SELECTED EXCERPT START

One left a toxic employer, couldn’t find a new job, and fell into debt before bouncing back.
And one is a new mom enjoying time with her son and working part-time.
I quit my job more than a year before the pandemic prompted a surge of work-life reinventions. But if The Cut had interviewed me, here’s what I would have said:
…One year later. I have no idea where the time went. I was having fun, but without the day-to-day structure and validation of working, I lost my compass.
…Two years later. In a lucky (?) coincidence, it turns out a pandemic lockdown was a great time to begin a low-residency MFA program. Connecting to new friends on a common mission to create beautiful words was a life-saver (even over Zoom).
…Three years later. <holds up MFA diploma> <ignores dwindling bank balance>
…Four years later. I am a writer, writing a book. My essays are getting published, and sometimes I get paid for the privilege of doing what I have always wanted to do.
Quitting is the first step. Starting over is a process.
I did not know it would take four years to complete my so-called pivot—five if you include the year I was still working and planning my exit. But I’ve learned a lot along the way.
Seven steps for a starting-over head-start:
Reflect. Shift your thinking from job titles, influence, and pay ranges to what makes you whole. When are you happiest? What is the common thread that runs through the work you most enjoy?
Plan. Figure out health care and finances. Talk to your partner, your kids, and anyone else who may have expectations about your time or your budget during your pivot.
Recharge. Once you’ve jumped, give yourself a break. Commit to nothing for at least six months if you can. Take naps.
Connect. Network and build relationships. Find your people and be there for them.
Learn the Tech. Goodbye Slack, whee!!! Time to build a new tech stack for what comes next. Stay on top of business, politics, and financial trends. Never say, “Oh, I’m not techy.” I mean it. It’s 2023, for God’s sake.
Build an online presence. Instagram doesn’t count unless you’re Selena Gomez. And not even then, really. Find forums where you can engage on a professional, intellectual—and respectful—level. Start with LinkedIn. Contribute insights and support others traveling a similar path.
Reignite. Be open to adventures. Be open to what scares you. Set big goals. Establish new habits. Get down to it!
Prompts to reinspire your next chapter
Drop a few lines of writing in the comments, and I’ll share mine too. There is only one rule. Be kind to yourself as you write and to others as they trust us with their words.

SELECTED EXCERPT END
DATASET SECTION START

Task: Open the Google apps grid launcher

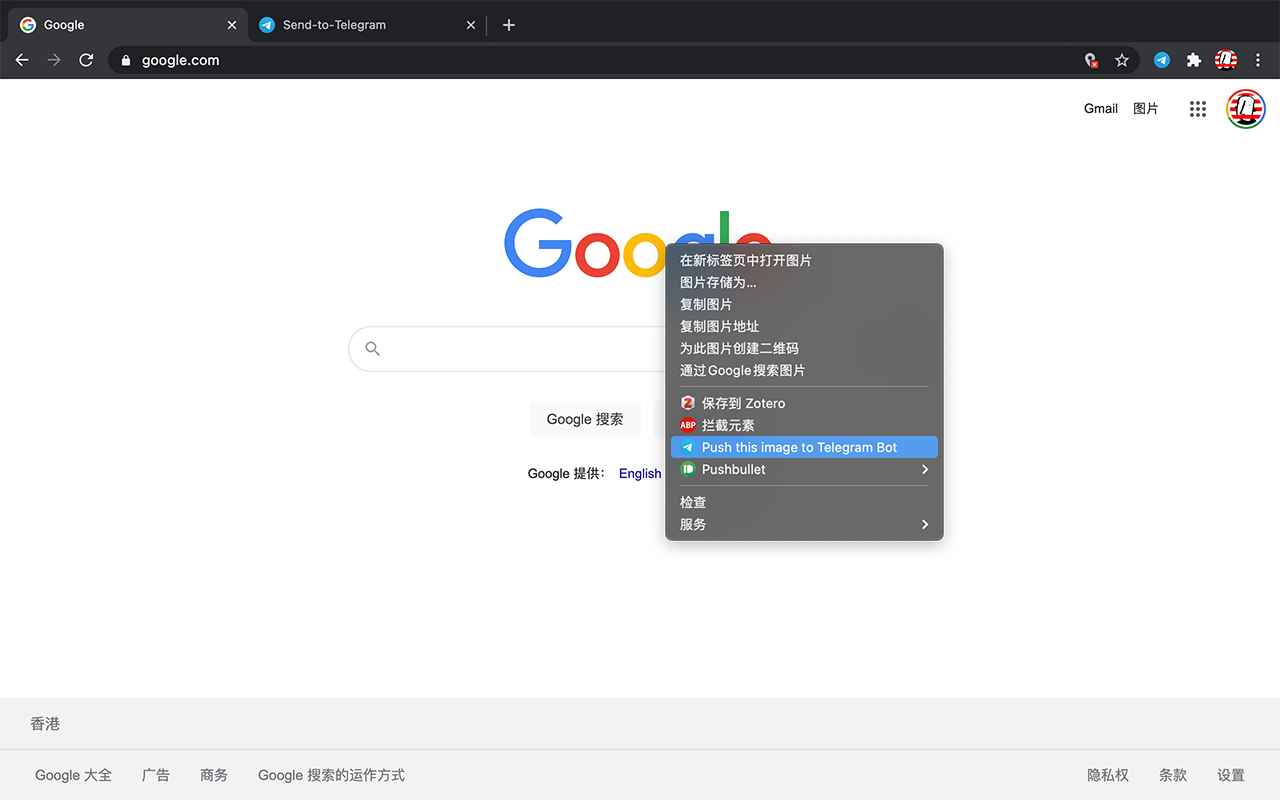Action: click(x=1197, y=108)
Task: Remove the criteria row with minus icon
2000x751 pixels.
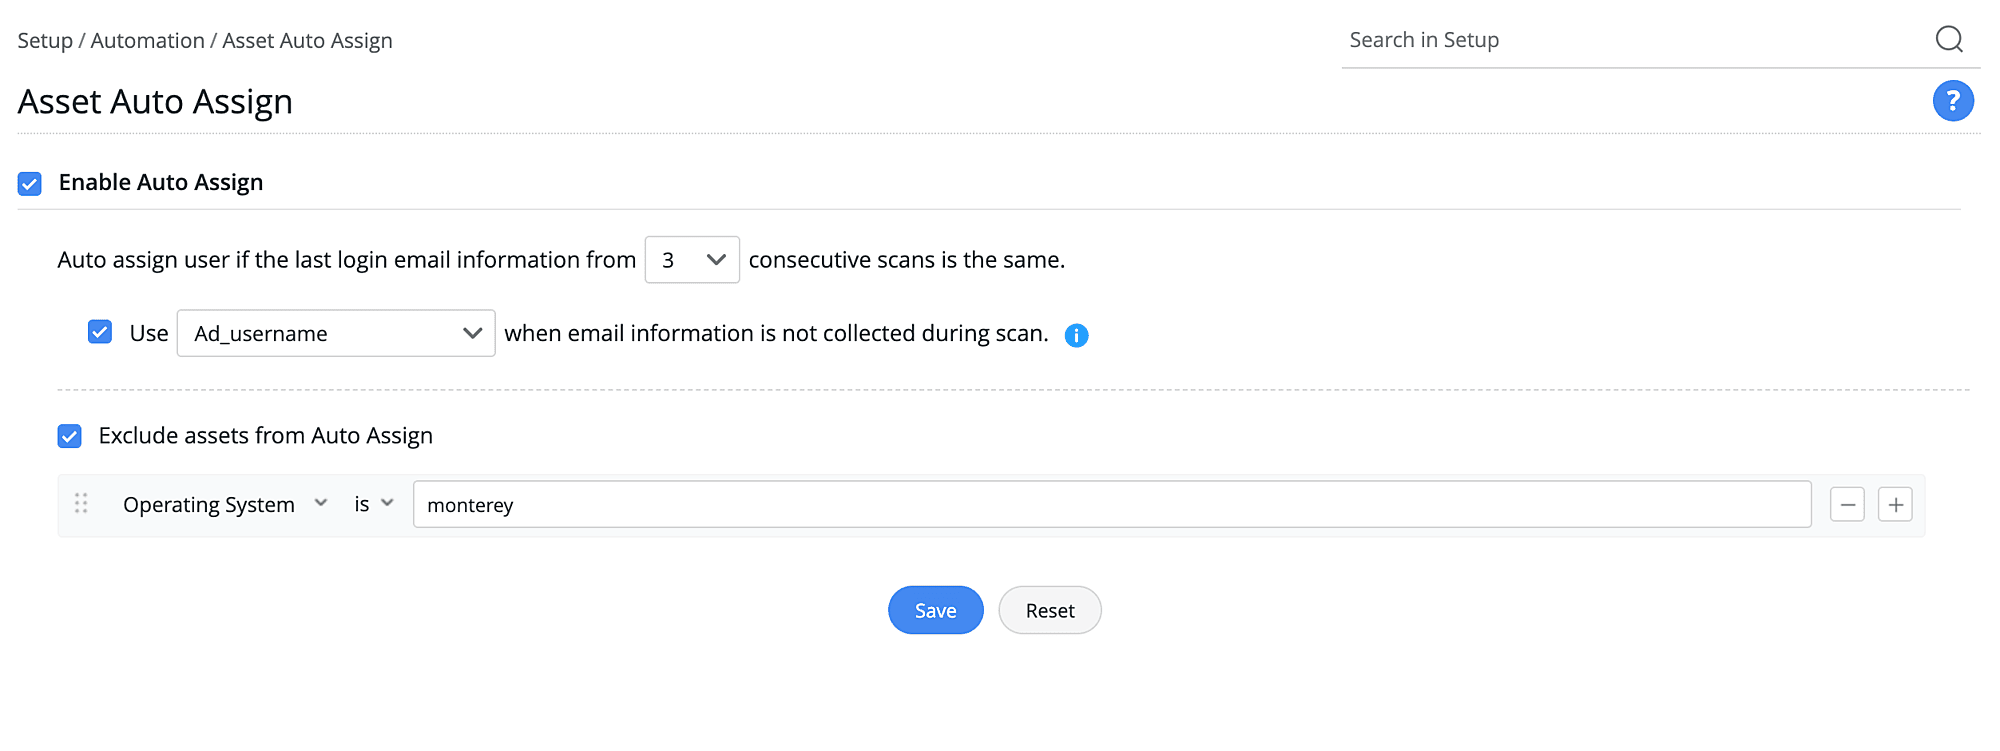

DATASET SECTION END

ACTIVITY 1. Summarize the essay on starting over in two sentences.
ACTIVITY 2. Retype the part of the essay on starting over that begins at the words "I quit my job" and stops after "wanted to do.".

YOUR RESPONSE 1. The writer quit a job more than a year before the pandemic and, over four years that included a low-residency MFA program, became a writer working on a book with published essays. Saying that quitting is the first step and starting over is a process, the writer offers seven steps: reflect, plan, recharge, connect, learn the tech, build an online presence, and reignite.

YOUR RESPONSE 2.
I quit my job more than a year before the pandemic prompted a surge of work-life reinventions. But if The Cut had interviewed me, here’s what I would have said:
…One year later. I have no idea where the time went. I was having fun, but without the day-to-day structure and validation of working, I lost my compass.
…Two years later. In a lucky (?) coincidence, it turns out a pandemic lockdown was a great time to begin a low-residency MFA program. Connecting to new friends on a common mission to create beautiful words was a life-saver (even over Zoom).
…Three years later. <holds up MFA diploma> <ignores dwindling bank balance>
…Four years later. I am a writer, writing a book. My essays are getting published, and sometimes I get paid for the privilege of doing what I have always wanted to do.